In Sunday’s first reading the people of Israel are in the midst of their exodus journey, their own dark passage through the wilderness. They are experiencing losses: the loss of their homes and the loss of a sense of direction as they wander for years in the desert. They often fear they will lose their lives, forgotten by a God who seems to have deceived them.
Like many of us who are feeling the anguish of loss and perhaps a lack of direction, they turn to false gods, false loves, in order to alleviate the pain. They build for themselves a golden calf and begin to worship it rather than the true but invisible God.
God threatens to destroy them, but Moses calls on God to remember the covenant that God made with their ancestors. Moses’ courage in facing God, and facing his own perhaps earlier doubts about God’s care for him and the people, resulted in God’s not punishing the Israelites.
Moses intercedes.
NARRATOR: God spoke to Moses.
GOD: Go down at once to your people, whom you brought out of the land of Egypt, for they have become depraved. They have soon turned aside from the way I pointed out to them, making for themselves a molten calf and worshiping it, sacrificing to it, and crying out —
PEOPLE: This is your God, O Israel, who brought you out of the land of Egypt!

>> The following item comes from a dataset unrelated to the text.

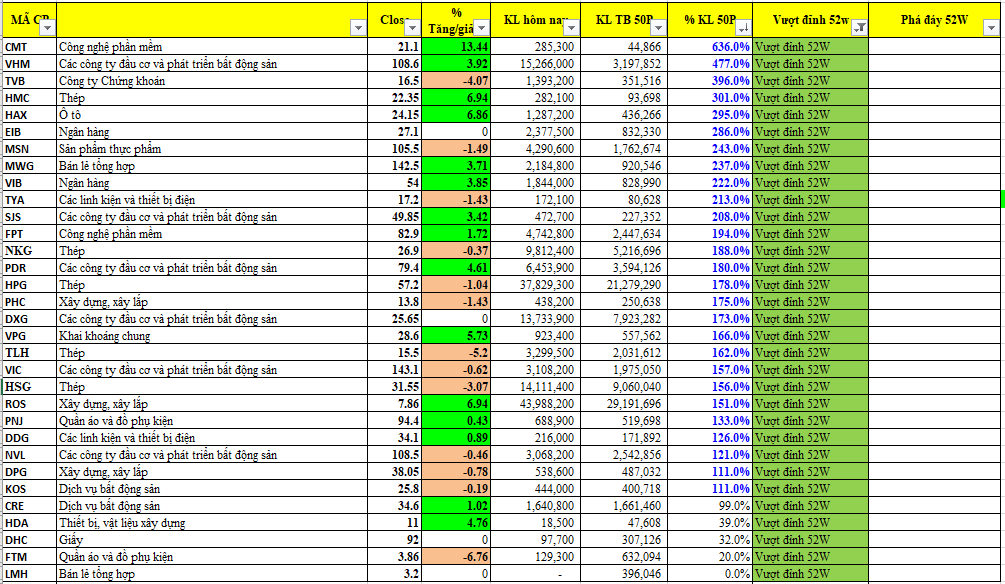1005x584 pixels.
Task: Open the industry description column filter dropdown
Action: pos(359,29)
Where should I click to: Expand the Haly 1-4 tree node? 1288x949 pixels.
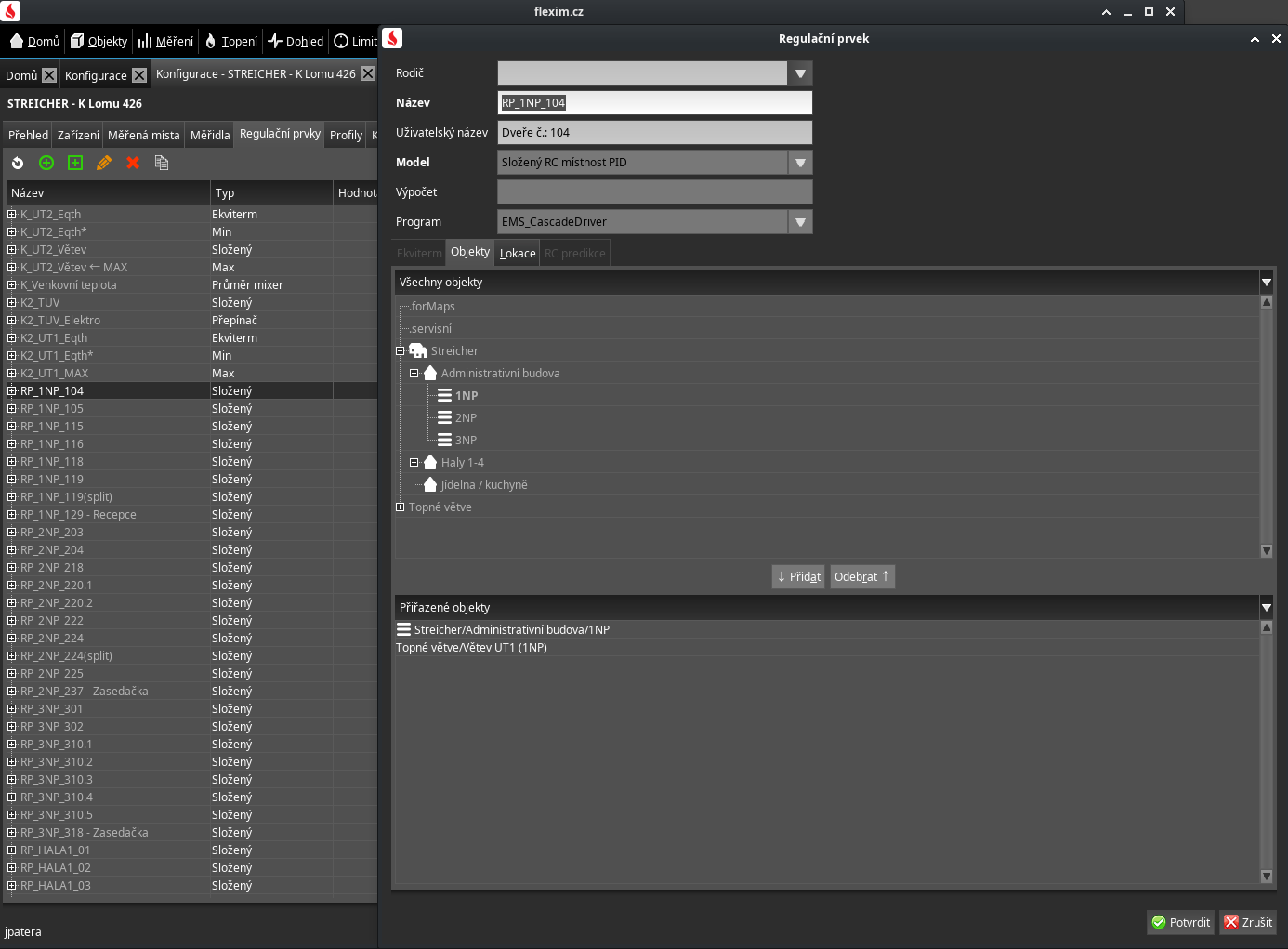click(414, 463)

GOD: I see how stiff-necked this people is. Let me alone, then, that my wrath may blaze up against them to consume them. Then I will make of you a great nation.
NARRATOR: Moses implored God —
MOSES: Why, O Holy One, should your wrath blaze up against your own people whom you brought out of the land of Egypt with such great power and with so strong a hand? Remember your servants Abraham, Isaac, and Israel, and how you swore to them by your own self, saying —
GOD: I will make your descendants as numerous as the stars in the sky; and all this land that I promised, I will give your descendants as their perpetual heritage.
NARRATOR: So God relented in the punishment God threatened to inflict on the people.
Exodus 32.7-11,13-14
- When have you turned to “false loves” that failed to bring you true comfort and healing?
- Recall a time when you, like Moses, cried out to God for help.